Манифестант-мистификатор Мигалков

№ 2010 / 45, 23.02.2015

До­ро­гой Ни­ки­та Сер­ге­е­вич столь оба­я­тель­ный пред­ста­ви­тель круп­ной бур­жу­а­зии, си­речь эли­ты пост­со­вет­ской куль­ту­ры, что о нём – ли­бо уж от­кро­вен­но и оба­я­тель­но, ли­бо ни­как.

студия «три эм» представляет



Many-many-many fest


Many Ost – не Many West


Вот каков


Михалков…


о. Глеб Якунин



Дорогой Никита Сергеевич столь обаятельный представитель крупной буржуазии, сиречь элиты постсоветской культуры, что о нём – либо уж откровенно и обаятельно, либо никак. Всё-таки по нынешним-то временам он титан, что тут скрывать… Лично у меня давно чешутся руки сделать всего лишь подборку из кадров его же фильмов, где он чечётку бьёт, плюс немного документалки (как бьёт ногой скрученного его охраной нацбола), но вот беда – не владею техникой. А техника, как и в начале прошлого века, решает всё. И Никита Михалков этой техникой овладел в совершенстве. Всякий, техникой и обаянием не владеющий на его уровне – не ровня оскароносному режиссёру. Потому будем, как минимум, точны в выражениях.
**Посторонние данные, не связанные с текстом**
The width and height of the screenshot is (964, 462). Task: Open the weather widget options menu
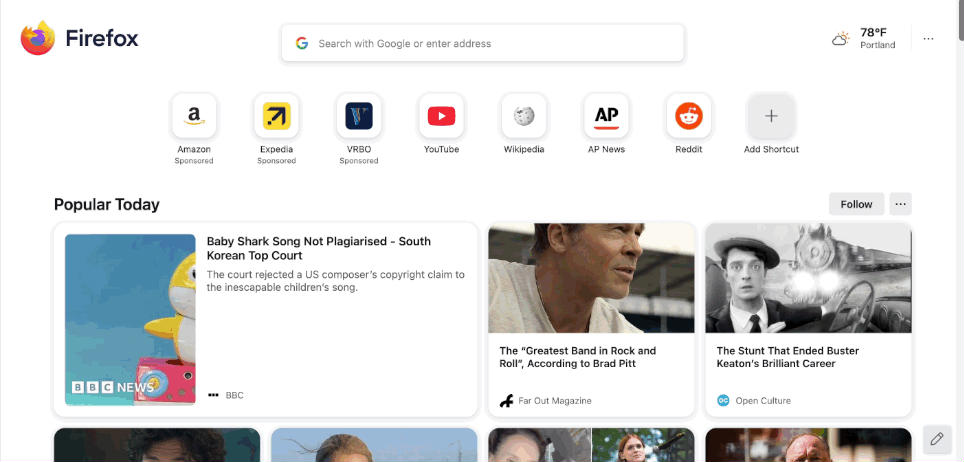tap(928, 39)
Не знаю, только ли мне так кажется, но есть в обществе нашем сегодняшнем распространённое отношение к богатеям, которое можно охарактеризовать следующим образом: «да, сволочи, разбогатели на распаде СССР, повезло вам, ну, так и наслаждайтесь богатствами молча». Народ от нуворишей многого-то и не требует – требование его хмурое такое, требование обворованного напёрсточником, но не понявшего, как же именно обворован он был… Требование молчаливое: «Я, дурак, молчу – и ты, буржуй, помалкивай». Не социального – так просто равенства в молчании хотя бы. Ведь если он не только обогатился, в то время как большинство вокруг него беднело и вымирало, но ещё и кичится своим превосходством, выступает с манифестами – то поневоле и обворованному придётся думать, тяжко настигать размышлениями свои потери, оценивать своё место в обществе, и поневоле вырабатывать свою и соседей своих по нищете позицию… А так не хочется! Двадцать постсоветских лет приучили к повиновению деградации. Ведь регресс так уютен – плыви себе по течению…
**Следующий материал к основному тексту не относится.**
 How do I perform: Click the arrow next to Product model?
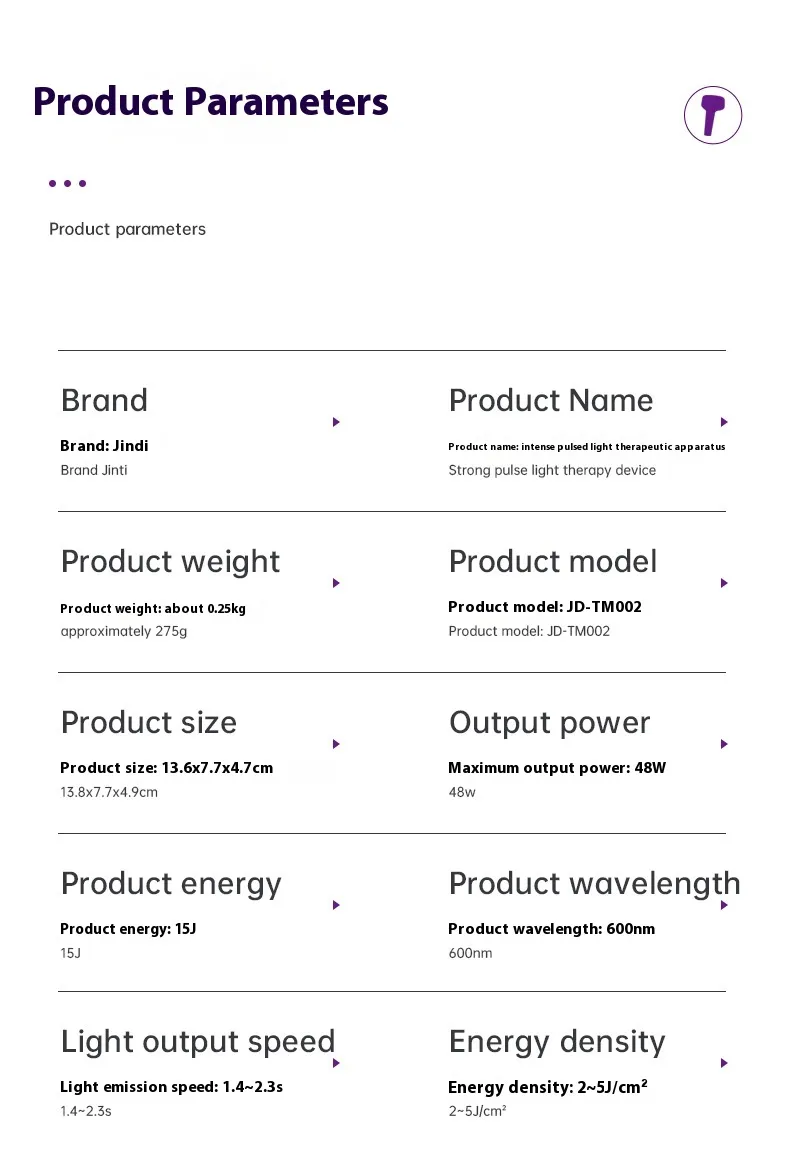coord(724,583)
Вот поэтому-то мы должны быть максимально благодарны Никите Михалкову за то, что по-толстовски не смолчал, за то, что одарил народ, как Николай Второй, манифестом. Тотчас единороссы, например, бросились читать вдоль и поперёк сей программный документ, да и доктор философских наук Зюганов обещал вдумчиво изучить, без суеты, в спокойствии его охраняемой бойцами ФСО усадьбы в Снегирях… Да, такое приятно читать в буржуазной, лучше даже дворцовой обстановке. Если читать в машине – то лучше чтобы мигалка озаряла окрестности значимостью транспортируемых мыслей, ибо, как заявляет Михалков, «мы служим не идеям, но Богу и Отечеству».


В это же самое время, пока звучит в обществе эхо этой громкой демагогии, в Малом Козихинском переулке москвичи останавливают незаконное строительство михалковской гостиницы. А движение «Мы» проводит акцию против «барщины» – ведь столь нежно оберегаемое Михалковым государство отплатило ему взаимностью и повелело его негосударственной структуре получать налог с каждой проданной болванки, с каждого пустого и непустого диска. На акцию несли ДВД с фильмами Михалкова, в частности… Но он говорит не о бренном, о служении Богу. Кажется, это бог небезымянный, и его имя помянуть всуе актуально – Мамона.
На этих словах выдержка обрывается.